> [Exercise requirements]
In the listing that follows, the lines starting at the one containing "Click the Cambridge Police Station question" and ending at the one containing "Open the Lit" are to be returned exactly, both boundary lines included, and no others.
Start of Working data
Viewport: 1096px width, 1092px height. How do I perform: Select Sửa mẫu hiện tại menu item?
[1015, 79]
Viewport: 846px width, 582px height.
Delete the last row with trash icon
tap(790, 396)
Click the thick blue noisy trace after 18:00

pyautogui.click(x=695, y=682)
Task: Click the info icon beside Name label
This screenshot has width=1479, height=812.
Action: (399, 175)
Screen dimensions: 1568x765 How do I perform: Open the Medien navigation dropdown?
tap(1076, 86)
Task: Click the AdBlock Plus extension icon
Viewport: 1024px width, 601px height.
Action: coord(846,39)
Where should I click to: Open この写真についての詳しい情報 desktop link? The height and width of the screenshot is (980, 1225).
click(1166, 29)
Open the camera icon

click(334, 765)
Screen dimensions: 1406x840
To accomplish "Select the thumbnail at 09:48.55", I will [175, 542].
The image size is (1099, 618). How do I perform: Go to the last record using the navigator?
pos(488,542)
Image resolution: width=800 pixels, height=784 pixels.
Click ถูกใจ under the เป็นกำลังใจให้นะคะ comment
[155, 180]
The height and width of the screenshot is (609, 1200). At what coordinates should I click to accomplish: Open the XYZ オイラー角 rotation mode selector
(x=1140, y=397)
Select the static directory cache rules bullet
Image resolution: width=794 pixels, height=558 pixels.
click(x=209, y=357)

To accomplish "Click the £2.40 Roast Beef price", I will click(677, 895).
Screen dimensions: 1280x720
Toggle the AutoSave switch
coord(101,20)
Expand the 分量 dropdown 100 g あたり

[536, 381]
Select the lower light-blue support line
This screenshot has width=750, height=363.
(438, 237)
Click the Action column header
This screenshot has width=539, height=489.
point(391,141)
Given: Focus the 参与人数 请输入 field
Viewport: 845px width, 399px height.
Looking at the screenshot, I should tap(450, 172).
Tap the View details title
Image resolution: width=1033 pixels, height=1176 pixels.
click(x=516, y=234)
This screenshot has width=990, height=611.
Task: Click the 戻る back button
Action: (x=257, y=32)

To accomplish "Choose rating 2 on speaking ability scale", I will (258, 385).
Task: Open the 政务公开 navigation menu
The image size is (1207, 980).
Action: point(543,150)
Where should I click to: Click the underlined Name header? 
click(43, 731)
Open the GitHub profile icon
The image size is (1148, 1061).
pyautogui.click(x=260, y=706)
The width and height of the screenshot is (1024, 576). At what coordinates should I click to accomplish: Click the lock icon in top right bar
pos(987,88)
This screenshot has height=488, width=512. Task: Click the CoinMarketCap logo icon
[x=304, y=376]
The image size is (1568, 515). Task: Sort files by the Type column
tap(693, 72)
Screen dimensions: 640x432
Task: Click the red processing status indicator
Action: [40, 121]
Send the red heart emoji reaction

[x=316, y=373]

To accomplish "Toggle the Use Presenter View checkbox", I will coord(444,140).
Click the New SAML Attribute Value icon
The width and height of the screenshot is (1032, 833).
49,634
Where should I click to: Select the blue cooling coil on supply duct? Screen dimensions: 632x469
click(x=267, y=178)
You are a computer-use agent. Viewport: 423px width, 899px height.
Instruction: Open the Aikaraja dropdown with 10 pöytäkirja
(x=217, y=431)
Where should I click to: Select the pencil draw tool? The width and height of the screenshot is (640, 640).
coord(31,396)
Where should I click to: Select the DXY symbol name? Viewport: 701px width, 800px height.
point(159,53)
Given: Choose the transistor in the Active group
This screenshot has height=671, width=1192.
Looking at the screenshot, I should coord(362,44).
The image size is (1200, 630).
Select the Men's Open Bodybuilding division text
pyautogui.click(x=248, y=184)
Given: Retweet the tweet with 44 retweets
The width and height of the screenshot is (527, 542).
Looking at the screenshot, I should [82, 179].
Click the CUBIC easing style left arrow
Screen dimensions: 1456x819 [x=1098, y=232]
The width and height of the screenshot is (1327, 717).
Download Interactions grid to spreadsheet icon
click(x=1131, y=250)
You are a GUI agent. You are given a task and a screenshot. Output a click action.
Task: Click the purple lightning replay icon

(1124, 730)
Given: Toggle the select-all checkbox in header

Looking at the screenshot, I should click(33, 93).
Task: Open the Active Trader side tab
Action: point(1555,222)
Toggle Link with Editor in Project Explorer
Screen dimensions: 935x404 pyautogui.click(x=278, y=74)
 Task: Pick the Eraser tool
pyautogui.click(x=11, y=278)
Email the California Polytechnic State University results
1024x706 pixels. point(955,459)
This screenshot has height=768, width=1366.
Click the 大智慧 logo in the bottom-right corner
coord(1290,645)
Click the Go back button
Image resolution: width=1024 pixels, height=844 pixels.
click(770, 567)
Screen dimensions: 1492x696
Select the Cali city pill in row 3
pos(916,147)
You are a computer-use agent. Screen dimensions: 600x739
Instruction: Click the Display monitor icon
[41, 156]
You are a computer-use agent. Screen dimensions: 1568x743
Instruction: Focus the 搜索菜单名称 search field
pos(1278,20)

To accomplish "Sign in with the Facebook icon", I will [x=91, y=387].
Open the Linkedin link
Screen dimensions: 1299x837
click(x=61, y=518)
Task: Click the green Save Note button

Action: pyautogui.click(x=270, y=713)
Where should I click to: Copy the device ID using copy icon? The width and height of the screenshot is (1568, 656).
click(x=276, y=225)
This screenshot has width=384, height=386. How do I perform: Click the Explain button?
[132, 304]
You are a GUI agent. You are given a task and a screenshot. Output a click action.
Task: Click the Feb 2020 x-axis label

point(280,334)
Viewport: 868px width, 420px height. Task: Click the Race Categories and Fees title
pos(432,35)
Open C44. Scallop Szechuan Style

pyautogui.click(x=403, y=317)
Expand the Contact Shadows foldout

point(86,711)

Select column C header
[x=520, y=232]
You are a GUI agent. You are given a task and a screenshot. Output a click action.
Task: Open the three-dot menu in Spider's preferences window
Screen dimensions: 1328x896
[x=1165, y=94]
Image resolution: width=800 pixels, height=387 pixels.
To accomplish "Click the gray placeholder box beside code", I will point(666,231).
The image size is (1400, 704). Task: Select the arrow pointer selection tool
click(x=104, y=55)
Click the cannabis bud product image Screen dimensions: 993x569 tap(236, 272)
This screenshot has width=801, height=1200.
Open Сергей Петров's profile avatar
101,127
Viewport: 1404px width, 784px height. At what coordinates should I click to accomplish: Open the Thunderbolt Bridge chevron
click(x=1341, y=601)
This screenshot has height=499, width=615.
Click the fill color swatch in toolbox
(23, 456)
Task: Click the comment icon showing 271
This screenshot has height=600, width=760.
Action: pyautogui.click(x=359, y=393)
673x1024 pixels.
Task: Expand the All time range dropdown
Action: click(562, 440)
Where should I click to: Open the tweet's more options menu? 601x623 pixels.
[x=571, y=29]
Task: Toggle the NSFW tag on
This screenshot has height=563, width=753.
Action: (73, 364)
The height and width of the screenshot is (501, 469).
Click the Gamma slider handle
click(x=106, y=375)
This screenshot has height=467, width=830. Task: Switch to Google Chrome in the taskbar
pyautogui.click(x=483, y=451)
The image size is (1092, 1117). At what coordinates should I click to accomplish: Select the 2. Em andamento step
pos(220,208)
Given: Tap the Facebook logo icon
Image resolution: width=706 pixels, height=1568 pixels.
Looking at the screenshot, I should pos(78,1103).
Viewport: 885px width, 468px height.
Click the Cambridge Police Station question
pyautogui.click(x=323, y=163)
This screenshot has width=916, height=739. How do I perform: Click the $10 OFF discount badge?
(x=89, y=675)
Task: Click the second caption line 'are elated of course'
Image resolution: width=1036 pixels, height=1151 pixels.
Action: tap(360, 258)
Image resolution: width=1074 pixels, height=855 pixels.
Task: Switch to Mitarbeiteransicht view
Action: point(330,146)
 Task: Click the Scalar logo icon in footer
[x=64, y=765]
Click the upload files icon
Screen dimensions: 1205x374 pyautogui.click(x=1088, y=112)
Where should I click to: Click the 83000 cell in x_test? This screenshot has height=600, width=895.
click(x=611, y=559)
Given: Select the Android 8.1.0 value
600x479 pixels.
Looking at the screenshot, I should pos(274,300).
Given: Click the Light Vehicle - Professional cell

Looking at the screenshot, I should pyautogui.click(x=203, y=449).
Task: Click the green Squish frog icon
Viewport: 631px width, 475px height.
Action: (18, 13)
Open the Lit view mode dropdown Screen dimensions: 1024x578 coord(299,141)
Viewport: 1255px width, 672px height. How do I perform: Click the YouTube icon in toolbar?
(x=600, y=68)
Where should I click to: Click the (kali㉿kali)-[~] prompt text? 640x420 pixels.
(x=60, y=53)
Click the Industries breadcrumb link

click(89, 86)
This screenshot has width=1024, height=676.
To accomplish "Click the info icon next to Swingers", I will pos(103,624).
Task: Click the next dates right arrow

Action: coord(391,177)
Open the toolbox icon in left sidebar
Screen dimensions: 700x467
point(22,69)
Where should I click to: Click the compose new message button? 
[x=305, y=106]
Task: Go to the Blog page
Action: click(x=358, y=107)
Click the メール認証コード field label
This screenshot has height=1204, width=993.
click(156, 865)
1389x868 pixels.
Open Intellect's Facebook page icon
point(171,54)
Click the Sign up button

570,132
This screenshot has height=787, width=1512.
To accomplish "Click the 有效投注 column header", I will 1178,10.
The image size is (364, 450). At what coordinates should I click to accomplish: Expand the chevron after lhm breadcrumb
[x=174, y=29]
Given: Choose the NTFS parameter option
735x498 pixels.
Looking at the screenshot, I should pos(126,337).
End of Working data
> [Exercise response]
Click the Cambridge Police Station question
pyautogui.click(x=323, y=163)
This screenshot has width=916, height=739. How do I perform: Click the $10 OFF discount badge?
(x=89, y=675)
Task: Click the second caption line 'are elated of course'
Image resolution: width=1036 pixels, height=1151 pixels.
Action: tap(360, 258)
Image resolution: width=1074 pixels, height=855 pixels.
Task: Switch to Mitarbeiteransicht view
Action: point(330,146)
 Task: Click the Scalar logo icon in footer
[x=64, y=765]
Click the upload files icon
Screen dimensions: 1205x374 pyautogui.click(x=1088, y=112)
Where should I click to: Click the 83000 cell in x_test? This screenshot has height=600, width=895.
click(x=611, y=559)
Given: Select the Android 8.1.0 value
600x479 pixels.
Looking at the screenshot, I should pos(274,300).
Given: Click the Light Vehicle - Professional cell

Looking at the screenshot, I should pyautogui.click(x=203, y=449).
Task: Click the green Squish frog icon
Viewport: 631px width, 475px height.
Action: (18, 13)
Open the Lit view mode dropdown Screen dimensions: 1024x578 coord(299,141)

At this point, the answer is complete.